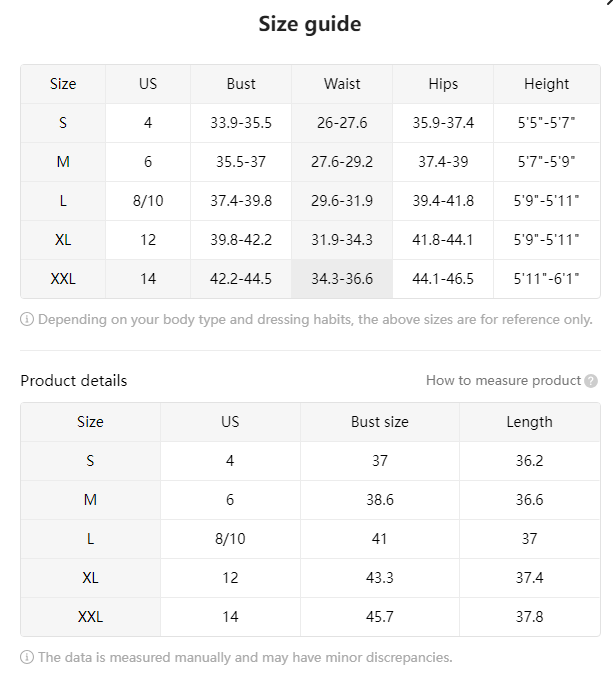This screenshot has height=695, width=613.
Task: Click info icon beside measured manually note
Action: [27, 657]
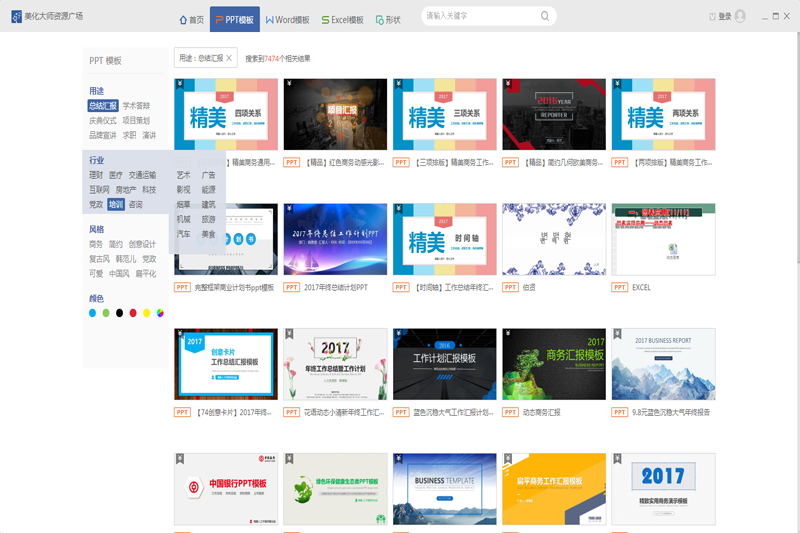This screenshot has height=533, width=800.
Task: Go to the 首页 home tab
Action: click(x=190, y=19)
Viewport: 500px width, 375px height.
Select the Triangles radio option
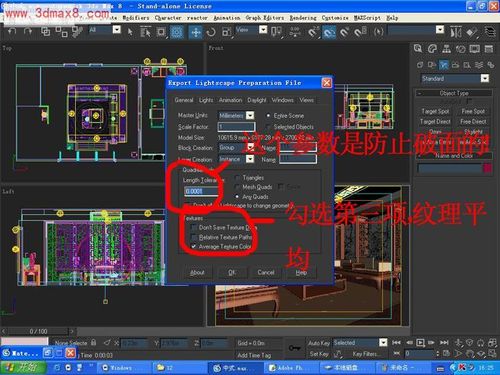pos(237,178)
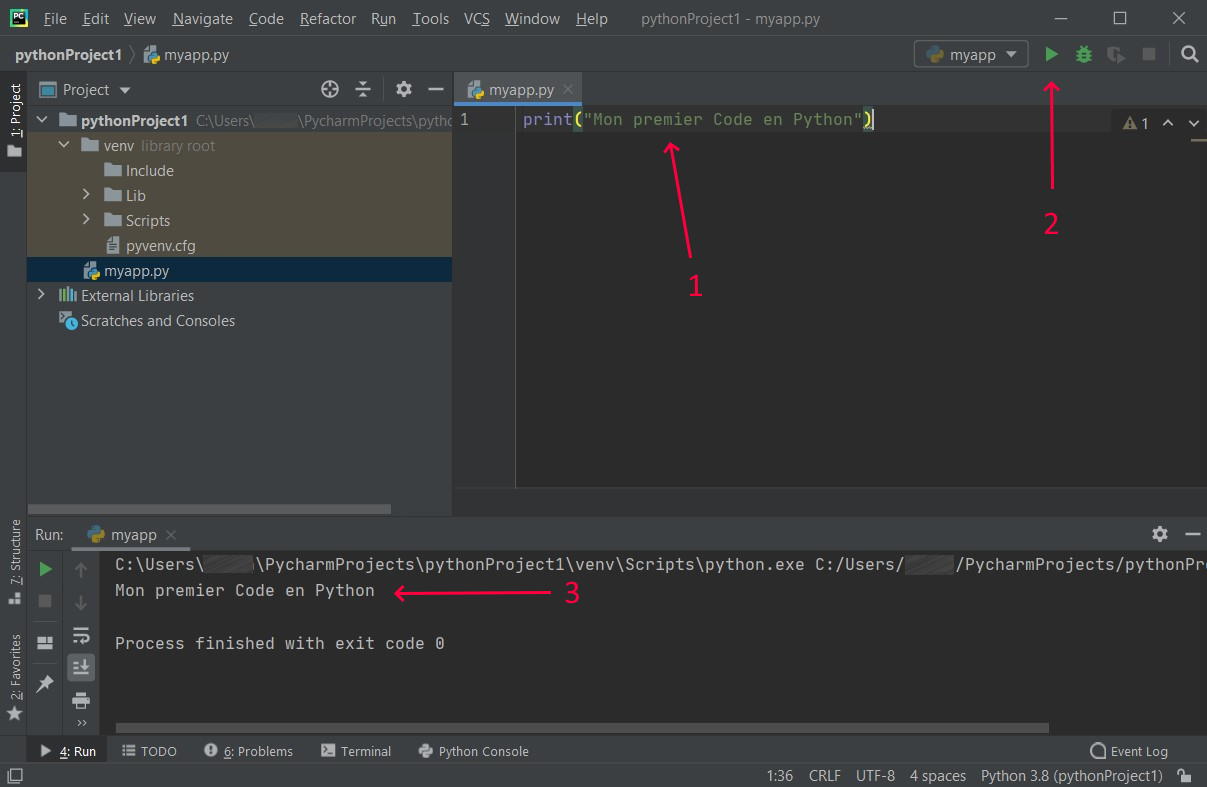Open the Refactor menu
This screenshot has width=1207, height=787.
tap(327, 18)
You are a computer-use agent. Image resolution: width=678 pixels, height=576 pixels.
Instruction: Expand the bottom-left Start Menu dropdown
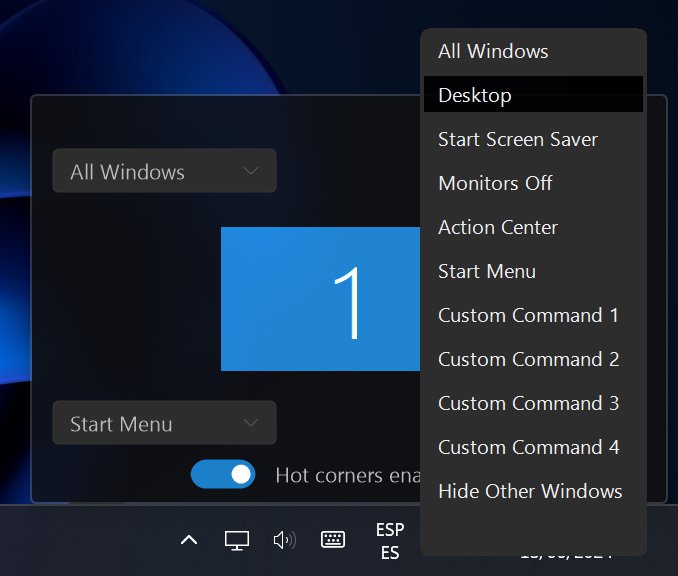[164, 423]
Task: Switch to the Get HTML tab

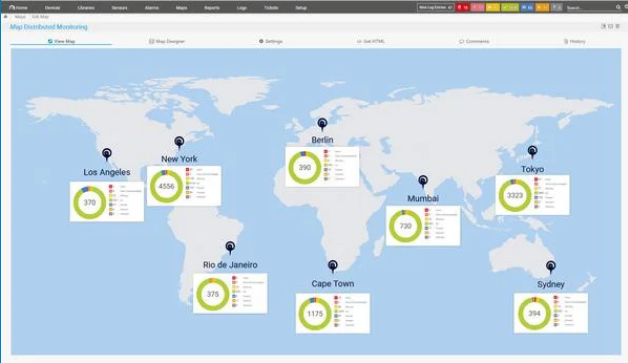Action: (371, 41)
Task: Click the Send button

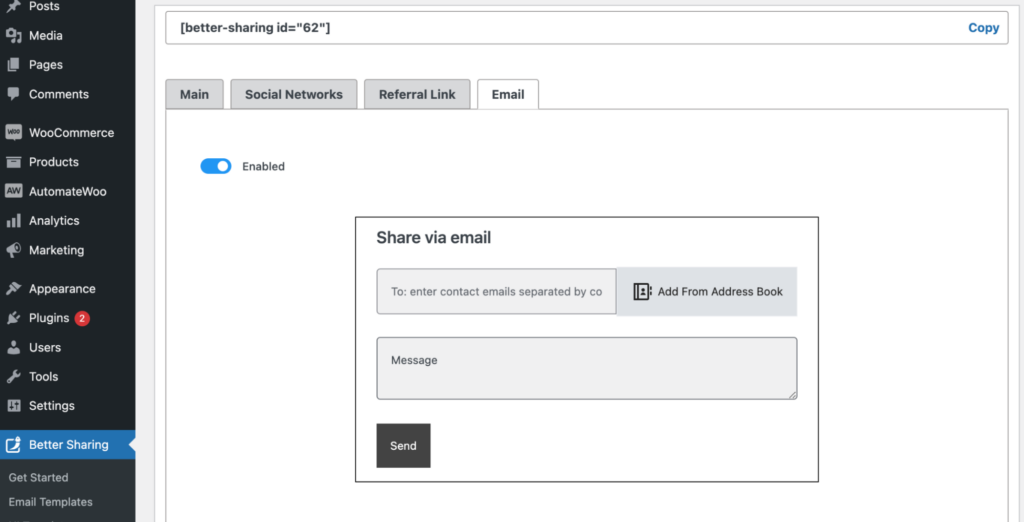Action: (404, 446)
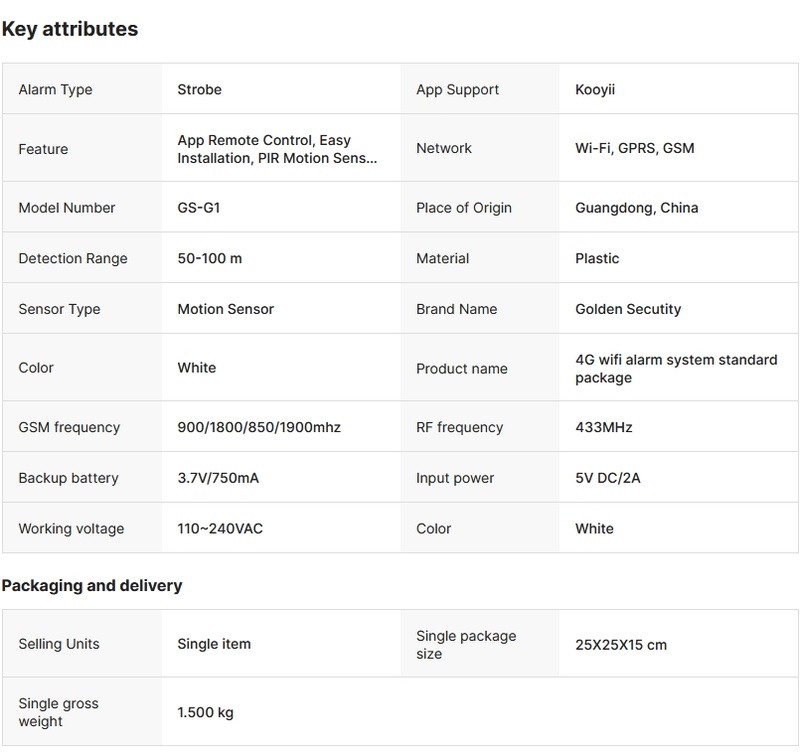Click the Guangdong, China origin value
Viewport: 800px width, 755px height.
pyautogui.click(x=636, y=208)
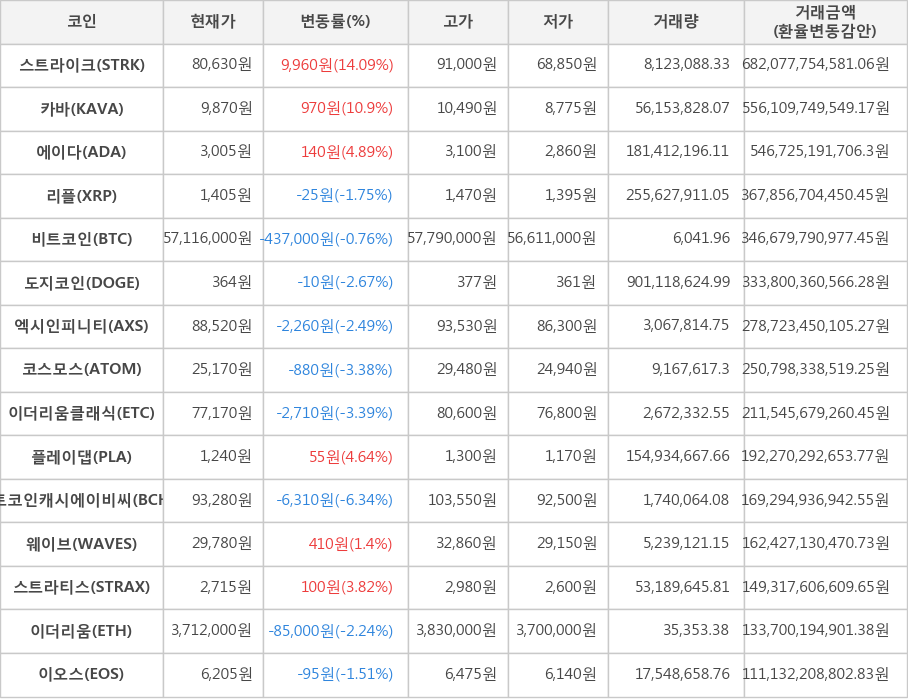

*****

*Requirement:* Retype exactly, and only, the lines from the one containing "You are a computer-use" through the end of the material, leaving aside every picture.

*Answer section:*
You are a computer-use agent. Image resolution: width=678 pixels, height=576 pixels.
Instruction: Expand the bottom-left Start Menu dropdown
[164, 423]
Task: Switch to the Get HTML tab

Action: (371, 41)
Task: Click the Send button

Action: (404, 446)
Click the Guangdong, China origin value
Viewport: 800px width, 755px height.
pyautogui.click(x=636, y=208)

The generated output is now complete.